Environment
Physical Networking
The physical environment consists of one management node and three data nodes. The management network and service network are deployed separately. The management network uses GE electrical ports for communication, and the service network uses 10GE optical ports for communication. Figure 1 shows the networking diagram.
Hardware requirements
Table 1 lists the hardware requirements.
|
Item |
Description |
|---|---|
|
Processor |
Kunpeng 920 5220 |
|
Memory size |
384 GB (12 x 32 GB) |
|
Memory frequency |
2666 MHz |
|
Network |
10GE for the service network and GE for the management network |
|
Drive |
System drive: 1 x RAID 0 (1 x 1.2 TB SAS HDD) Data drive: 12 x RAID 0 (1 x 4 TB SATA HDD) |
|
RAID Controller Card |
LSI SAS3508 |
OS and Software Requirements
Table 2 lists the OS and software requirements.
|
Item |
Description |
|---|---|
|
OS |
openEuler 20.03 LTS SP1 |
|
JDK |
BiSheng JDK 1.8.0_262 |
|
ZooKeeper |
3.6.2 |
|
Hadoop |
3.1.1 |
|
Spark |
Spark 2.3.2, Spark 2.4.5, Spark 2.4.6, or Spark 3.1.1 |
- The machine learning algorithm library supports Spark 2.3.2, Spark 2.4.5, and Spark 2.4.6, and provides the same APIs as the native algorithm library.
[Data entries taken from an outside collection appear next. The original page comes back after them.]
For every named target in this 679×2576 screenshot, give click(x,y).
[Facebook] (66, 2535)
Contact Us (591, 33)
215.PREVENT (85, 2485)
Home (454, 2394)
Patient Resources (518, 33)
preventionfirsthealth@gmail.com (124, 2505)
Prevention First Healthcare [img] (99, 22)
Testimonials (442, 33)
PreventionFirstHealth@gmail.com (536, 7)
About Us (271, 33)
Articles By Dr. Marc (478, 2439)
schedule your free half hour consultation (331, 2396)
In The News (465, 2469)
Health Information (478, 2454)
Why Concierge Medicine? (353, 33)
- The algorithm library is compatible with Spark 3.1.1, but limited to the following algorithms: ALS, LDA, KNN, PrefixSpan, DBSCAN, Word2Vec, Decision Tree, DTB, Random Forest, and GBDT.
- Spark 2.4.5 and Spark 2.4.6 use the JAR package of Spark 2.4.6.
- It can also be adapted to 2.X and 3.X.